--- start of Page ---
Moonby House is a heritage-listed colonial pastoral station and now retirement village located on the New England Highway in Kootingal in the Tamworth Regional Council local government area of New South Wales, Australia. The house was built from 1895 to 1896. It is also known as Moonbi Retirement Homes. The property is owned by the Freemasons Institution of NSW and was added to the New South Wales State Heritage Register on 2 April 1999.

History 
Through the process of "squatting" on Crown land, squatters had occupied most of the Peel Valley and adjacent Moonbi Ranges by the late 1830s.

By 1848 Henry Dangar had formed the "Moonbi" run of . Henry Dangar was company surveyor for the Australian Agricultural Company and was the influencing factor in convincing Edward Parry (company agent for the Australian Agricultural Company) to exchange the coastal and mountainous lands at Port Stephens for the better pastoral lands of the Peel Valley.
--- end of Page ---
→ **Parts of the exercise**:
1. Answer these questions using the Moonby House page:
(a) In which years was the house built?
(b) On what date was the property added to the New South Wales State Heritage Register?
(c) By what year had Henry Dangar formed the "Moonbi" run?
2. Please copy word for word the lines of the records between the line holding "This screenshot has width=486, height=562." and the line holding "tap(1201, 96)", inclusive.
--- start of Dataset records ---
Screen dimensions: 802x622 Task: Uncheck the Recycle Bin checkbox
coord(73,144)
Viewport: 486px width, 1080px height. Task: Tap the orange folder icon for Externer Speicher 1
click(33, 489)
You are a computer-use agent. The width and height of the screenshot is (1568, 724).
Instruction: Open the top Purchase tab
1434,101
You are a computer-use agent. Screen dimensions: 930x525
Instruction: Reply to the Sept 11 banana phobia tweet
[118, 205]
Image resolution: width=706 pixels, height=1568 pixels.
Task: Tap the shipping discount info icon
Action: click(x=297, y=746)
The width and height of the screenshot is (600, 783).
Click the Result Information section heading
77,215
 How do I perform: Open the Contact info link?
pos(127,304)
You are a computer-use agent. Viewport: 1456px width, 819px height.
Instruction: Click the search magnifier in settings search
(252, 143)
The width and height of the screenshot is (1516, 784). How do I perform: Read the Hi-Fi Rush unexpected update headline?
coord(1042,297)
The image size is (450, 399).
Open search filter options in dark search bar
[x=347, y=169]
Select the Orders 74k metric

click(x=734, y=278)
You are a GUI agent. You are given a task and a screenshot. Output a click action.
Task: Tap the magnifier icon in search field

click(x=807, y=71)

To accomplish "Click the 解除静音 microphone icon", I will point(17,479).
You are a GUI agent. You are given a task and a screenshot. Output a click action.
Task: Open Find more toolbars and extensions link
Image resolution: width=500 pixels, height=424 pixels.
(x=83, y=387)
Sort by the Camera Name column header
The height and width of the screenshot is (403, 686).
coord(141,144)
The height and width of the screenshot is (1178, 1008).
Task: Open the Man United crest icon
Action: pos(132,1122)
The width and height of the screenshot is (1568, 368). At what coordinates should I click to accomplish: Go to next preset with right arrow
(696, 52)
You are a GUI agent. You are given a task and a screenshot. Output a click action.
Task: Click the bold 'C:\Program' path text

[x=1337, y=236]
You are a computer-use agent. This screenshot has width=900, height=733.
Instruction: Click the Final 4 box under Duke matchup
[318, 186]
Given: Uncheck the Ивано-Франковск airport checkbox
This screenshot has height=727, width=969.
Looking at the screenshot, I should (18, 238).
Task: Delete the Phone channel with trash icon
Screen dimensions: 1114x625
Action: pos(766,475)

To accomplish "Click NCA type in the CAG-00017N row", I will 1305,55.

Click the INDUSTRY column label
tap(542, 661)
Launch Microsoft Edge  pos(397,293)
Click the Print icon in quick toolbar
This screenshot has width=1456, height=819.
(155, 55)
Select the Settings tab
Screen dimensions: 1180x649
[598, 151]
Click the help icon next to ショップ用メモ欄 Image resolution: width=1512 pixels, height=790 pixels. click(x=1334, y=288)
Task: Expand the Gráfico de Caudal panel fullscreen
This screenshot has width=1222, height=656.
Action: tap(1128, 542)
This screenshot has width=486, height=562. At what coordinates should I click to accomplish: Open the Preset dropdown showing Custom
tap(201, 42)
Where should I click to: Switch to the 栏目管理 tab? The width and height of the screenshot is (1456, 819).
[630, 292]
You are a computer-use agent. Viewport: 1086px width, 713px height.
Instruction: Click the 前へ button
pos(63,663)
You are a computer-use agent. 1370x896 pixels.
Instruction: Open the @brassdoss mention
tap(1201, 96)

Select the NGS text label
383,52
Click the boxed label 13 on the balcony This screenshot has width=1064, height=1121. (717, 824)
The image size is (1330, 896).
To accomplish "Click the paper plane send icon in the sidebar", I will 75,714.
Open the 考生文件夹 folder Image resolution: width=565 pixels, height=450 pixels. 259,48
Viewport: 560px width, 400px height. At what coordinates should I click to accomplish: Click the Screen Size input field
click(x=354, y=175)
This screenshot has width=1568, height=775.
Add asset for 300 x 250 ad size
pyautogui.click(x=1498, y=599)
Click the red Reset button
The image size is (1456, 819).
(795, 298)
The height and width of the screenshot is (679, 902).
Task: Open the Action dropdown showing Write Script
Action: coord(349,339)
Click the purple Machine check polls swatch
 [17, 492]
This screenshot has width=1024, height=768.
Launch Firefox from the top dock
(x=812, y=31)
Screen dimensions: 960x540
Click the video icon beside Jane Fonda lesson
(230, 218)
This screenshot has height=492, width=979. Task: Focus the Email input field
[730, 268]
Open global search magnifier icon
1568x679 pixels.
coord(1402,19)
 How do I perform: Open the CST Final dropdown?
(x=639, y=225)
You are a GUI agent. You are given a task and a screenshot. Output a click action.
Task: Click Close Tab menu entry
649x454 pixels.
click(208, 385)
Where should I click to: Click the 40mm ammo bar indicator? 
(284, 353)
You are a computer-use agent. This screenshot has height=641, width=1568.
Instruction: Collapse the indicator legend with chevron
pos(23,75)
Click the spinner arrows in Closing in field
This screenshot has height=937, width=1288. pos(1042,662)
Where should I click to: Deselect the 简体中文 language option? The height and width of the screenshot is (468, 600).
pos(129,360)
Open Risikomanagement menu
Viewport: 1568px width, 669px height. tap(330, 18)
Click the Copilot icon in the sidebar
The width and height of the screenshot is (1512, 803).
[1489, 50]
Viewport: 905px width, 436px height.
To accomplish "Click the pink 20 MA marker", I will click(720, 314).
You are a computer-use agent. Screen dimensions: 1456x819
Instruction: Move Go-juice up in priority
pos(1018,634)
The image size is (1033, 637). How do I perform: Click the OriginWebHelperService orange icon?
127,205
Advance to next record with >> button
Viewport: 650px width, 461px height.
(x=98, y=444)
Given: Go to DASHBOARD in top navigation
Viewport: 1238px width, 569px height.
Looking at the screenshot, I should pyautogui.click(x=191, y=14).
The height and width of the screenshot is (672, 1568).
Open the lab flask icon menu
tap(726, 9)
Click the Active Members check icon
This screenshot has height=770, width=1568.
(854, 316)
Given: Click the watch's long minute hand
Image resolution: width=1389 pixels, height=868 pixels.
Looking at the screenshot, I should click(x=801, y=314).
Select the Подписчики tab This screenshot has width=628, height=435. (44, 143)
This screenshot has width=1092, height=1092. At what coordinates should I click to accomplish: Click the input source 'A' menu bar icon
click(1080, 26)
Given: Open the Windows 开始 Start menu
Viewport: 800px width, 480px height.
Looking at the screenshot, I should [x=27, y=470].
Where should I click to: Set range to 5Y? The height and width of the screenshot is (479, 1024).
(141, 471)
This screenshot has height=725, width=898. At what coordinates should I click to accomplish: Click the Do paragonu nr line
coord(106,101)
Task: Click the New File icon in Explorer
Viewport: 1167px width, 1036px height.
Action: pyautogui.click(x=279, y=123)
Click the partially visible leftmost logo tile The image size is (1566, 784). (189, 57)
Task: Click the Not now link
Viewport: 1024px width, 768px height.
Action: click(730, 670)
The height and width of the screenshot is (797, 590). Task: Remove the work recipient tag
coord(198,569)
--- end of Dataset records ---
→ **Responses to the exercise**:
1.
(a) 1895 to 1896
(b) 2 April 1999
(c) 1848

2.
This screenshot has width=486, height=562. At what coordinates should I click to accomplish: Open the Preset dropdown showing Custom
tap(201, 42)
Where should I click to: Switch to the 栏目管理 tab? The width and height of the screenshot is (1456, 819).
[630, 292]
You are a computer-use agent. Viewport: 1086px width, 713px height.
Instruction: Click the 前へ button
pos(63,663)
You are a computer-use agent. 1370x896 pixels.
Instruction: Open the @brassdoss mention
tap(1201, 96)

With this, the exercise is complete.